> _Task description_: Reproduce every row below verbatim, leaving out the pictures.

# Source records start

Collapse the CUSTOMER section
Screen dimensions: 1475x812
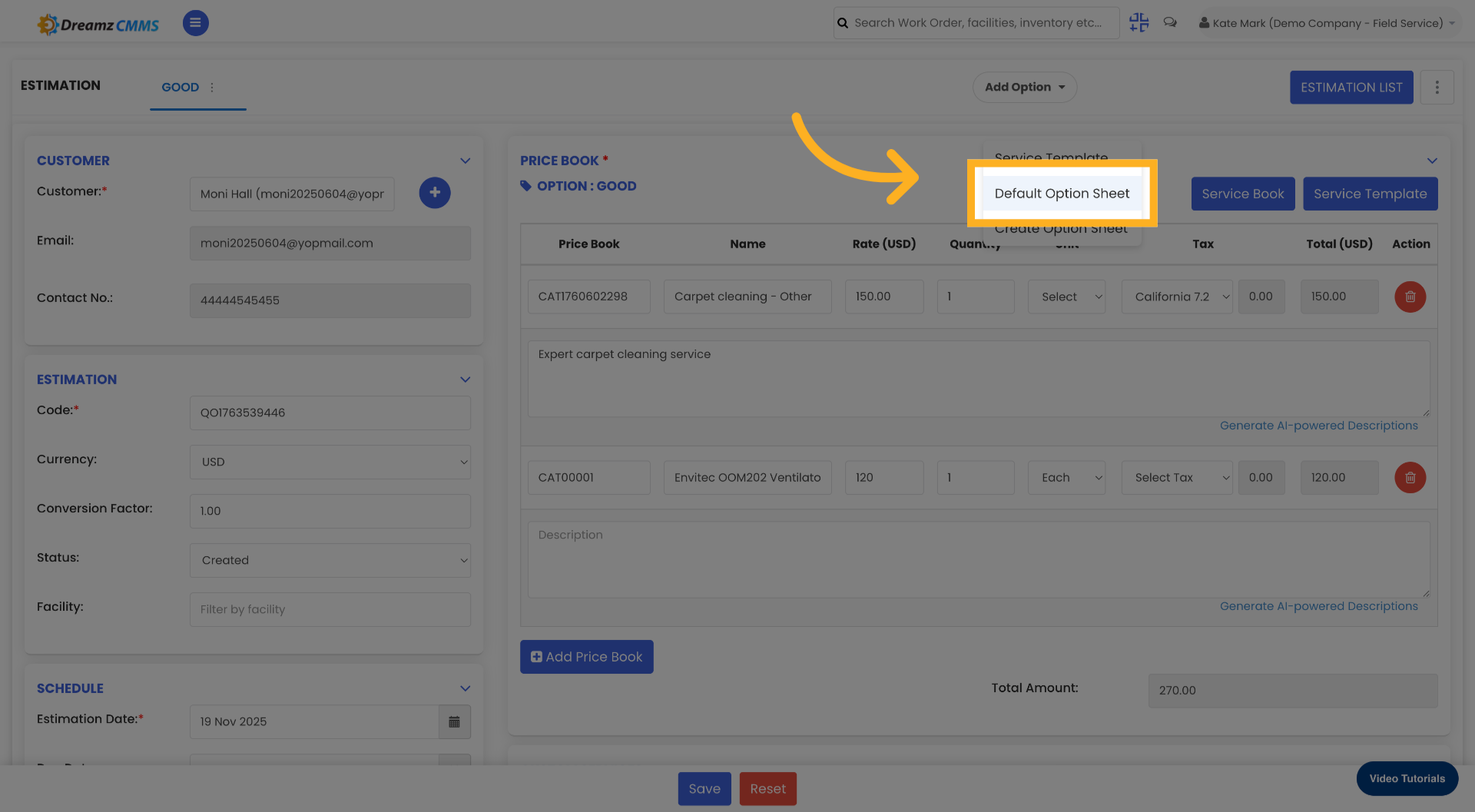(x=465, y=161)
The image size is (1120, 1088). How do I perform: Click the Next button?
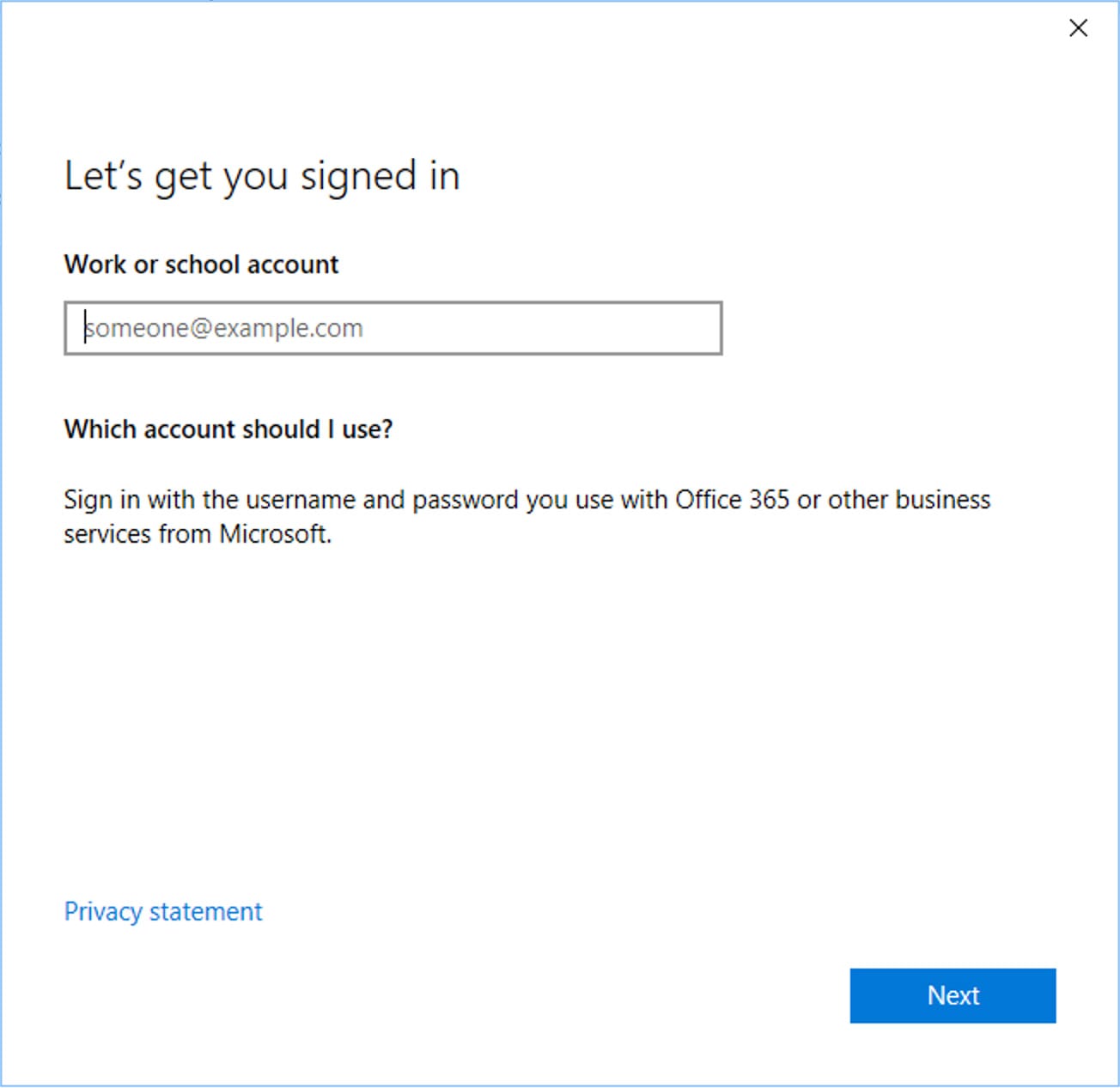coord(953,995)
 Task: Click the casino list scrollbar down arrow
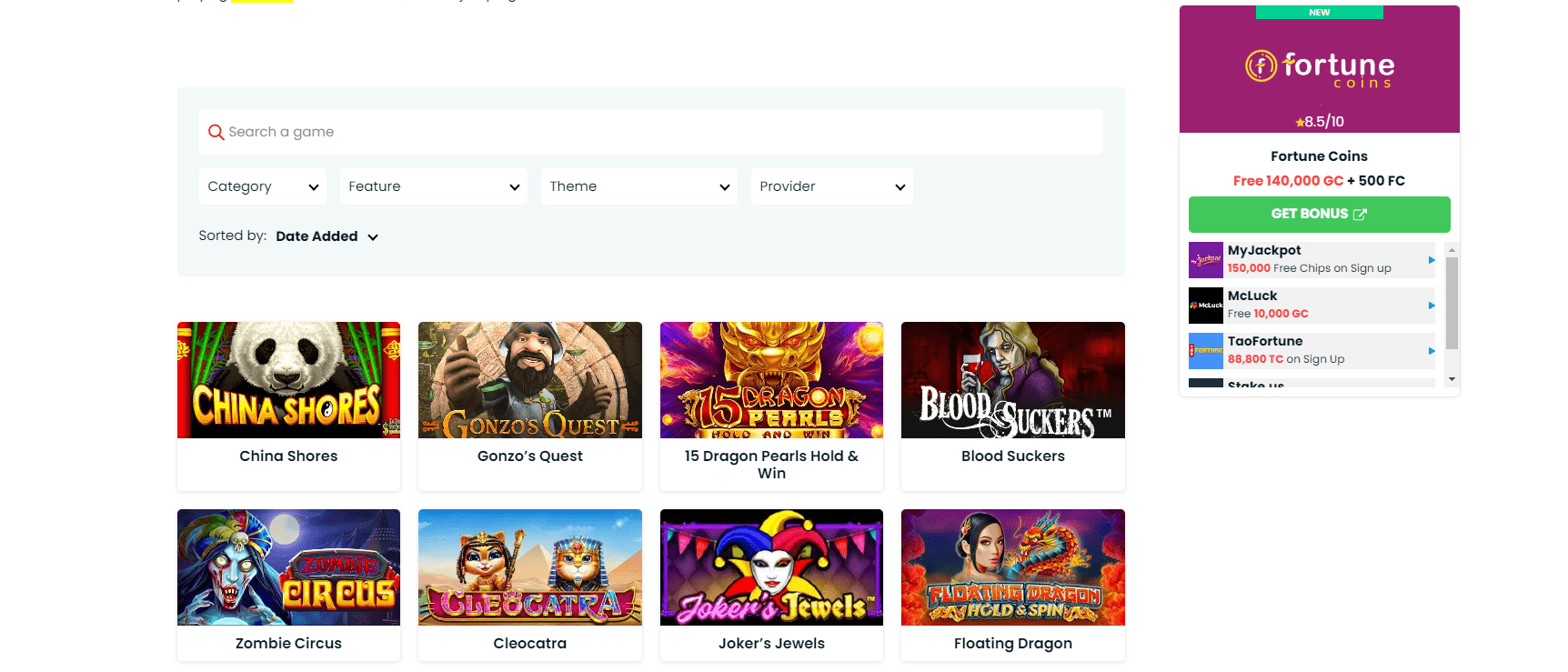(1452, 379)
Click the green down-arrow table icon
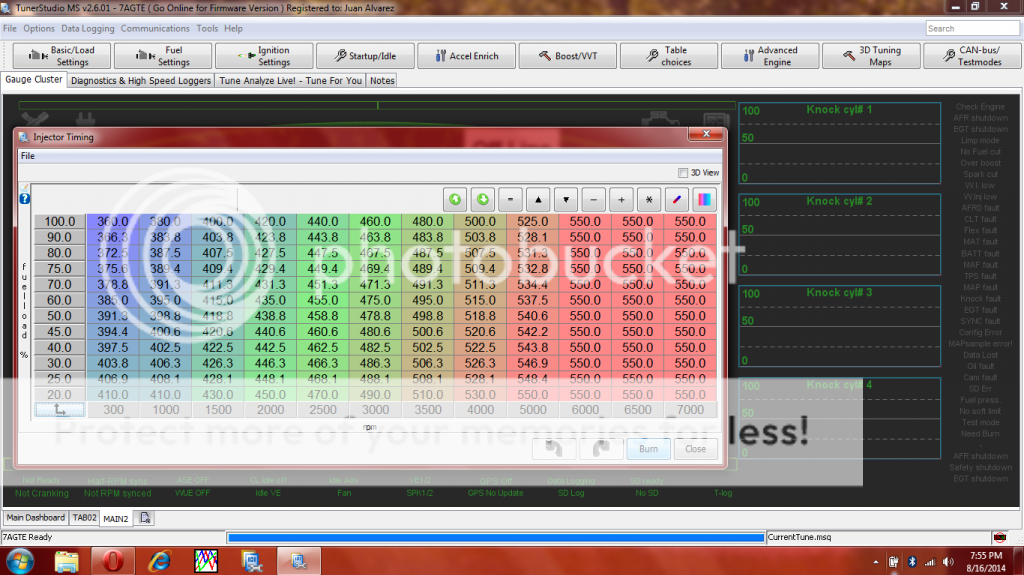 tap(483, 198)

# Source records end

> _Complete output_:
Collapse the CUSTOMER section
Screen dimensions: 1475x812
(x=465, y=161)
The image size is (1120, 1088). How do I perform: Click the Next button?
coord(953,995)
 Task: Click the casino list scrollbar down arrow
(1452, 379)
Click the green down-arrow table icon
 tap(483, 198)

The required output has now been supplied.